Kentucky's Davis clear top pick in NBA draft
Draft unpredictable after first pick off board
There's not a lot of mystery at the top: Anthony Davis and the New Orleans Hornets are a match, and there is little argument that the college player of the year from Kentucky isn't the top talent in the 2012 NBA Draft.
But the No. 2 pick, which bounced to the Charlotte Bobcats, is where the plentiful debate about the prospect pecking order begins.
The Bobcats had an NBA-record low winning percentage that gave them the best chance at Davis. But the lottery didn't work out that way, and the Bobcats were dealt another defeat.
There are needs all around the team's roster. Tuesday's trade for shooting guard Ben Gordon adds what coach Mike Dunlap said was the team's greatest weakness -- shooters. He's undersized like 2011 first-rounder Kemba Walker, but the two UConn products combine to fill the void for perimeter punch.

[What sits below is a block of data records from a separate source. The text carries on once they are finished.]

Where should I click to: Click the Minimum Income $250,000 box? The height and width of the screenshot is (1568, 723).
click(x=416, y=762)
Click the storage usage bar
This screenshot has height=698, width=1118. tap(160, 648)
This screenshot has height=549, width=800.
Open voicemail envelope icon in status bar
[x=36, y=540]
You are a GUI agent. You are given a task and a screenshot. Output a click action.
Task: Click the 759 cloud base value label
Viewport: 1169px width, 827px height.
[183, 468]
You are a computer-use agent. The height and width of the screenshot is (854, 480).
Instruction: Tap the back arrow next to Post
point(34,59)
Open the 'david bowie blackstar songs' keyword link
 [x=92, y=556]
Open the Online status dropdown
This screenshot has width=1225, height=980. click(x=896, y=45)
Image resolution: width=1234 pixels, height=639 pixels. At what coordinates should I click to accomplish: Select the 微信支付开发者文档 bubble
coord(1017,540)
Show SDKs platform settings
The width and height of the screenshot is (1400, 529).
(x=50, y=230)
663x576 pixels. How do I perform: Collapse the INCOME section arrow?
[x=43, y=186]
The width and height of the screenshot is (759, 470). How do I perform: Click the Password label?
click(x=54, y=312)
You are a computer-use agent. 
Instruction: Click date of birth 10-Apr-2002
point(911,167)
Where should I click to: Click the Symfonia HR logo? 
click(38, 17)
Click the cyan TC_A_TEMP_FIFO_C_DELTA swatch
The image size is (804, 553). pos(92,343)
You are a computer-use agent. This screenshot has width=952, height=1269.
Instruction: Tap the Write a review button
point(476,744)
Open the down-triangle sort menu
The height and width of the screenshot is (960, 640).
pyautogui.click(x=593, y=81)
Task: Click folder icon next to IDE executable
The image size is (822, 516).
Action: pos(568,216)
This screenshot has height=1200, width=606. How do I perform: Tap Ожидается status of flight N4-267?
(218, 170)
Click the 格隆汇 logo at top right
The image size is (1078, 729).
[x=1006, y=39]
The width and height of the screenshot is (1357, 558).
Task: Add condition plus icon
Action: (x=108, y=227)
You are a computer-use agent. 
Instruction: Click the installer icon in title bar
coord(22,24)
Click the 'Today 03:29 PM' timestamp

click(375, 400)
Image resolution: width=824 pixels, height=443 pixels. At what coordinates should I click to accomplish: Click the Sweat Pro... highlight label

If the Bobcats don't deal the pick -- Dunlap said that possibility is very much in play -- the options include Kansas junior power forward Thomas Robinson, Kentucky freshman small forward Michael Kidd-Gilchrist, Florida freshman shooting guard Bradley Beal, North Carolina sophomore small forward Harrison Barnes and UConn freshman center Andre Drummond.
Robinson recently held a private workout for the Bobcats and is projected to be the team's pick. However, deals are reportedly coming in as teams vie to get in position to grab the prospect they prefer, rather than waiting to see who's available in the middle of the lottery.
One team with the assets to jump up a few spots in Cleveland. The Cavaliers' rebuilding project advanced last season with two top picks, including No. 1 overall selection Kyrie Irving, the 2012 NBA Rookie of the Year. Tristan Thompson, drafted fourth overall last season, wasn't a major factor.
The Cavaliers are high on Beal, a smooth shooter compared to Ray Allen, and Barnes. But one or both could be gone by the time the Cavaliers are scheduled to pick at No. 4.
Drummond, a 7-footer with leaping and shot-blocking ability, is considered a project but size tends to rise on draft night. There are questions about his drive and how soon he'll contribute. The other top centers include Meyers Leonard of Illinois, a 7-footer with a face-the-basket game and immense potential. He's a target of several teams in the top 10, and could be paired with Davis in Charlotte. The Hornets also have the No. 10 pick.
In addition to Barnes, three other North Carolina players could be drafted in the top 20. Sophomore point guard Kendall Marshall, who set the ACC single-season record for assists last season, senior power forward Tyler Zeller and junior John Henson are projected as first-rounders.
Kentucky, though, could match last year's draft haul by landing four players in the first round in back-to-back years.
Davis and Kidd-Gilchrist are likely lottery picks. Junior forward Terrance Jones, sophomore point guard Marquis Teague, sophomore shooting guard Doron Lamb and senior forward Darius Miller are also first-round options.